In 2001, IBM released a manifesto predicting a looming software complexity crisis caused by our inability to manage the rapid growth in computation, communication and information technology. The solution proposed was autonomic computing, a term which took its name from the autonomic central nervous system, essentially an automatic control system for the human body. In its manifesto, IBM defined autonomic computing as self-managing systems that can configure, optimize, heal and protect themselves without human intervention.

While the paper launched a field of research that remains active today, its impact has not been widely felt in the industry, in large part because the gap IBM forecasted did not become a substantial impediment to businesses until the early mainstream adoption of cloud computing, almost a decade later. But now, with the gap between the complexity of infrastructure and our ability for software to manage this complexity continuing to widen, the IBM manifesto seems suddenly prescient.

The impact of cloud autonomics

Cloud autonomics is the use of autonomic computing to enable organisations to more effectively harness the power of cloud computing by automating management through business policies. Instead of relying on manual processes to optimise cost, usage, security and performance of cloud infrastructure, a CIO/CTO can define business policies that define how they want their infrastructure to be managed and allow an autonomic system to execute these policies.

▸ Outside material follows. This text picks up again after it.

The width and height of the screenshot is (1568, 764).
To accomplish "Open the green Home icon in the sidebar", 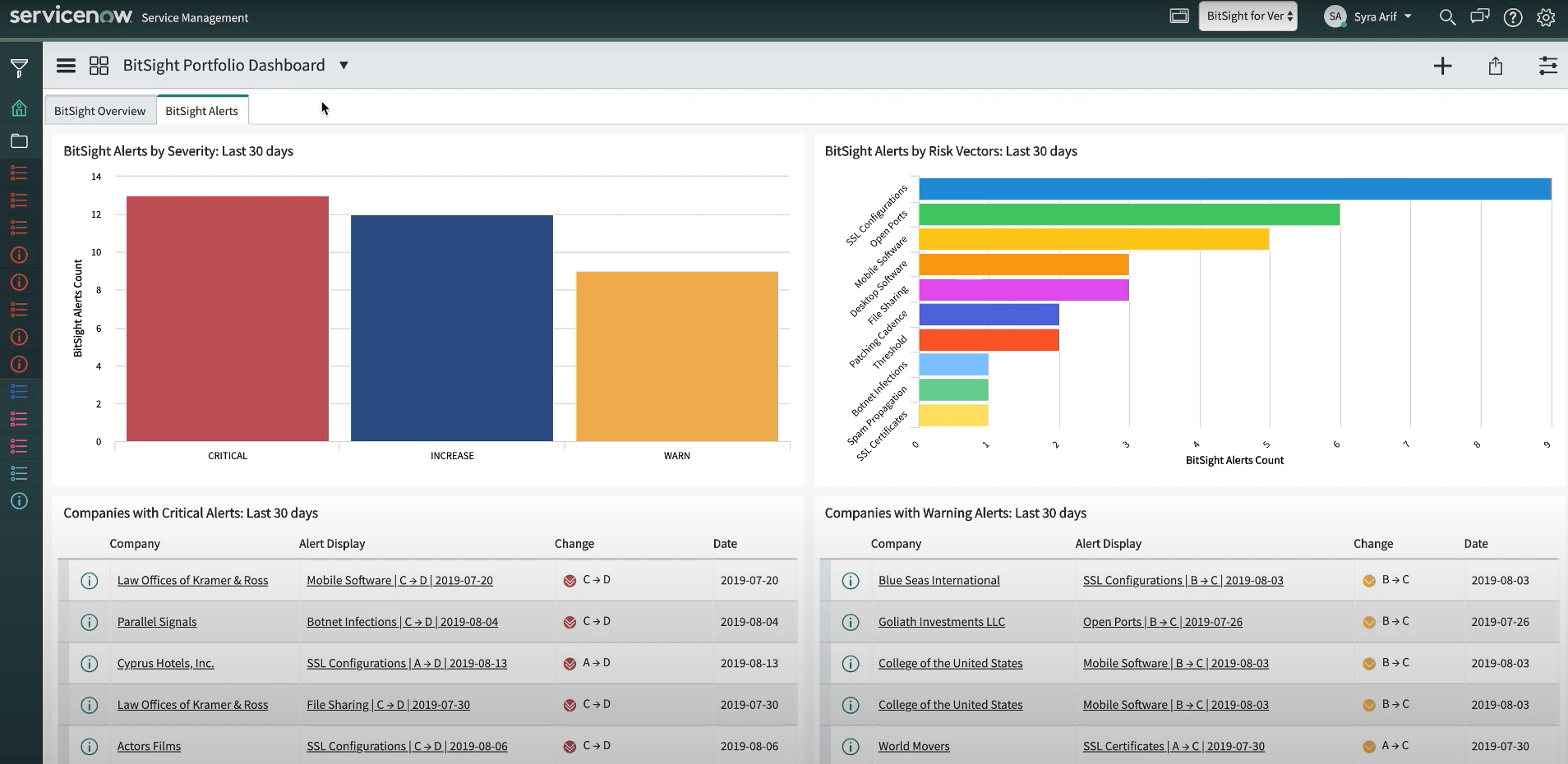I will (20, 108).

Cloud autonomics envisions a future in which businesses manage their clouds like brokerages manage equity trading – with policy-aware automation. A business will configure an autonomic system with governance rules. The system will then continuously monitor the business’s cloud environment, and when the environment goes out of compliance, will make the necessary changes to bring it back in line. Some sample policies cloud autonomics anticipates include:

Cost

  • The automated purchase of reserved capacity in support of organizational or functional needs (e.g. AWS reservations).
  • The automated movement of an idempotent workload from one cloud provider to another to obtain cost efficiencies.

Availability

  • The automated migration of data to another region in support of business service level agreements (SLAs).
  • The automated migration and/or backup of storage from one medium to another (e.g. migrating data in AWS EBS to S3 or Glacier).

Performance

  • The automated increase of the machine type for a workload to support more efficient operation of non-horizontally scaling workloads.

Security

  • The automated change of network and/or endpoint security to conform to business policies.

Usage

  • The automated shutdown of idle or long-running instances in support of business policies (e.g. shutdown idle development infrastructure running more than a week).

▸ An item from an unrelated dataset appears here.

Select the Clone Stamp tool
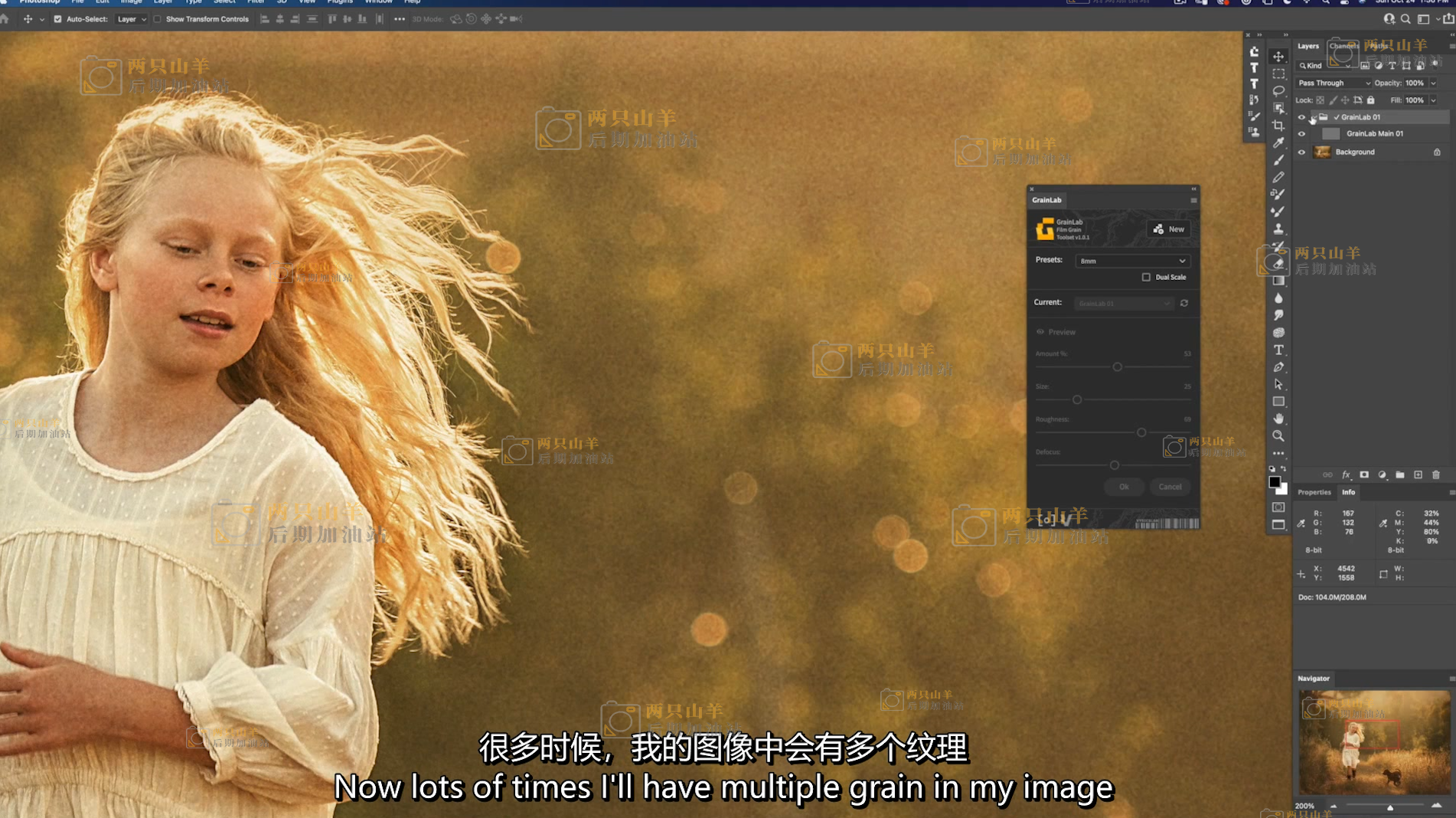This screenshot has width=1456, height=818. [x=1278, y=229]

Making cloud autonomics work for you

Cloud autonomics requires a system capable of executing a collect, analyze, decide and act loop defined in autonomic computing. Unlike autonomic computing, a cloud autonomic system relies on policy-driven optimizations instead of artificial intelligence. The system monitors one or more cloud providers and the customer infrastructure running within these cloud providers, evaluates user-defined policies, and using optimization algorithms, identifies recommendations to alter the infrastructure to be consistent with the user-defined policies. These recommendations may optionally require external approval before execution, and can seek privileges from an external system to execute approved changes.

A cloud autonomic system is capable of continual and automated optimization of cloud infrastructure based on business policies, both within a single cloud environment and across multiple clouds. It promises a future in which organizations can define policies, and have these policies securely managed down to microsecond decisions, resulting in consistent implementation and optimal resource utilization.